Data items
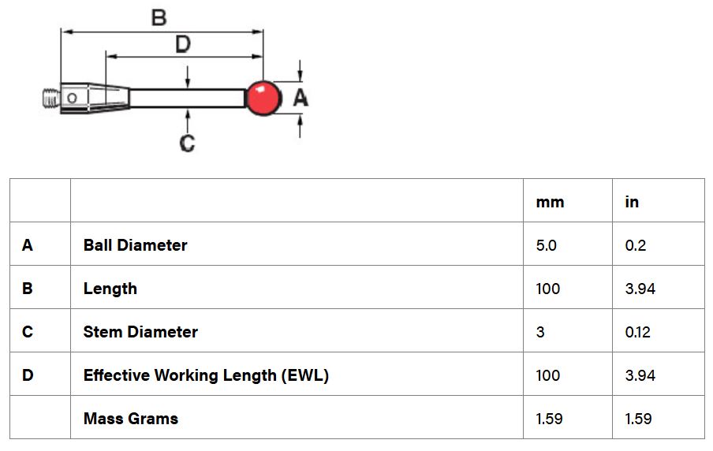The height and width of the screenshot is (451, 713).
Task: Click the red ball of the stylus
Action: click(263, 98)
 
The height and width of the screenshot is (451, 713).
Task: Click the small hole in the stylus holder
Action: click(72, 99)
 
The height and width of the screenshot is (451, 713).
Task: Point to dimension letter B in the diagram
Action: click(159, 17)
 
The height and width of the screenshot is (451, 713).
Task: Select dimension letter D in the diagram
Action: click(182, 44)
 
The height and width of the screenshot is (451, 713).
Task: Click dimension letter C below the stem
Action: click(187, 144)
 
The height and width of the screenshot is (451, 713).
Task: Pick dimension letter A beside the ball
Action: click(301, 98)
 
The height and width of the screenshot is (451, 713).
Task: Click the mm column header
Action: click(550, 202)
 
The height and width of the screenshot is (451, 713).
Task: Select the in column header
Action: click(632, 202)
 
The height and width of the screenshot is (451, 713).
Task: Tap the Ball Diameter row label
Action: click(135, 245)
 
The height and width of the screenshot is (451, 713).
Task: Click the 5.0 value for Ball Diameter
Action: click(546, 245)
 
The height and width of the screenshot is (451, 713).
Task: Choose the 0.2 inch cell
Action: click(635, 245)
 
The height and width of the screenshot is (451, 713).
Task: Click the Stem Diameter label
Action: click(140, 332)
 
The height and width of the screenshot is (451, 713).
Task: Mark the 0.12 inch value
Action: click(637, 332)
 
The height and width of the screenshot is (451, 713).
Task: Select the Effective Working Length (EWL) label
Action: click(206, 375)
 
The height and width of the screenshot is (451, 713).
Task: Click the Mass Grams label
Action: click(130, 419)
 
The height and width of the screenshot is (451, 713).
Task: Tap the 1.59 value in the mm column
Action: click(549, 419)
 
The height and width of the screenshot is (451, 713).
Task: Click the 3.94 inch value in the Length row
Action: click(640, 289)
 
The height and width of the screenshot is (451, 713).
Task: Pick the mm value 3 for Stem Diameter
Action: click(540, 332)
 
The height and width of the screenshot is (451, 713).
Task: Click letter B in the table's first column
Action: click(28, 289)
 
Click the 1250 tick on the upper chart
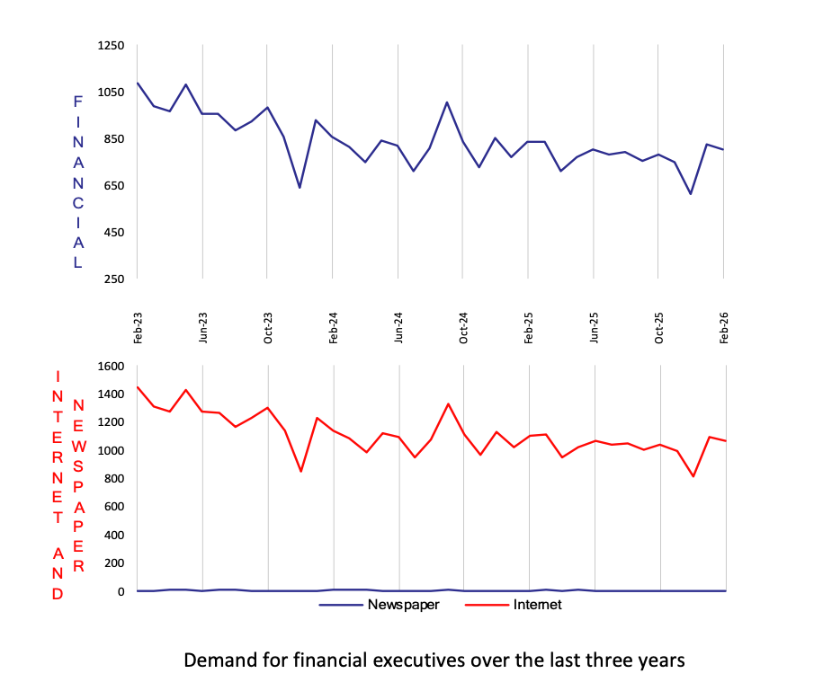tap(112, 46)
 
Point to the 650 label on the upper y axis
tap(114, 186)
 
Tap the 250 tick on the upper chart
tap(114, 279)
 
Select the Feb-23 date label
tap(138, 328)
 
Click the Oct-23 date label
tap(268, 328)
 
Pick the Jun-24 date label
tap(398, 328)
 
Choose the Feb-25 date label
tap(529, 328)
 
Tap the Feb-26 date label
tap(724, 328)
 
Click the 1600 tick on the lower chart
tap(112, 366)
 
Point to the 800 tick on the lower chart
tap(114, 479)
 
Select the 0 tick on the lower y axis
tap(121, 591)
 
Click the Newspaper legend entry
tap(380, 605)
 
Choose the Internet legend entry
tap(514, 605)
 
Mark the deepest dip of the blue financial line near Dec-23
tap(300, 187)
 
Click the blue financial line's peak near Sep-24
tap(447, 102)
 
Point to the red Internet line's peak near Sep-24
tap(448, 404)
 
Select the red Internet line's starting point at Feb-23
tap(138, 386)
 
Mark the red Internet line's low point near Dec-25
==
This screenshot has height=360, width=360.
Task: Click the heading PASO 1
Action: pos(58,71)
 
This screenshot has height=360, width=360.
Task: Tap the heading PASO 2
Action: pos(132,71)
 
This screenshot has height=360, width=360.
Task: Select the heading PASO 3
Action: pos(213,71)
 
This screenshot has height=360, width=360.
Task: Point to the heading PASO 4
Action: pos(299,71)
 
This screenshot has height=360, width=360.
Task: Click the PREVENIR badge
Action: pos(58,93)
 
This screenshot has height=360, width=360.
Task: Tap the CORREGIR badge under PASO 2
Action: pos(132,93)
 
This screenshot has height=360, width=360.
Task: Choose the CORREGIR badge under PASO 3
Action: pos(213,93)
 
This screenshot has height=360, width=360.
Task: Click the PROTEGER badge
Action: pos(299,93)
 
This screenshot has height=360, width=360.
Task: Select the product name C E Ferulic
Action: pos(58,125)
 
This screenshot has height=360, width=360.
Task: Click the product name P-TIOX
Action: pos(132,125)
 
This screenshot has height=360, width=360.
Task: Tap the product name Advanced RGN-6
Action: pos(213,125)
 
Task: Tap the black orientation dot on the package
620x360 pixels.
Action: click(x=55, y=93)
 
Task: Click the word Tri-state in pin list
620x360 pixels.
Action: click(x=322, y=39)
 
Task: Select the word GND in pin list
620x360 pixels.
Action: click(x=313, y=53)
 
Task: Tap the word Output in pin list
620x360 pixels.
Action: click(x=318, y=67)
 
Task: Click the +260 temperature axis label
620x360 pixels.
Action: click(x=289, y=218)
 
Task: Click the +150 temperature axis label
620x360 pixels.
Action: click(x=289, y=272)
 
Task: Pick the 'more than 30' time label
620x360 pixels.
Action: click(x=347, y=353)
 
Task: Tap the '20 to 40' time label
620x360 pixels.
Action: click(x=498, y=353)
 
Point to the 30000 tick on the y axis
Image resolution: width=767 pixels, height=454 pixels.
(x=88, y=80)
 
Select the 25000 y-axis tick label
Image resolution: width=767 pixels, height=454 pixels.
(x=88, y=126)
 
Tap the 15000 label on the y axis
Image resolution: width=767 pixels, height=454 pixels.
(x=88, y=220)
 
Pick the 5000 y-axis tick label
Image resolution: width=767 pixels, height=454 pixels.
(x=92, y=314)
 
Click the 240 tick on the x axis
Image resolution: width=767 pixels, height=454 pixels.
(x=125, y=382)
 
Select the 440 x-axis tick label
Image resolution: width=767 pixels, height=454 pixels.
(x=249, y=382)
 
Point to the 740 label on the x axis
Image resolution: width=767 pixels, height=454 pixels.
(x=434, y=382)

# Objective
Can you repeat the lines of the listing from the one containing "Click the 240 tick on the x axis" through the one containing "(x=434, y=382)", copying them exactly?

# Correct output
Click the 240 tick on the x axis
Image resolution: width=767 pixels, height=454 pixels.
(x=125, y=382)
 
Select the 440 x-axis tick label
Image resolution: width=767 pixels, height=454 pixels.
(x=249, y=382)
 
Point to the 740 label on the x axis
Image resolution: width=767 pixels, height=454 pixels.
(x=434, y=382)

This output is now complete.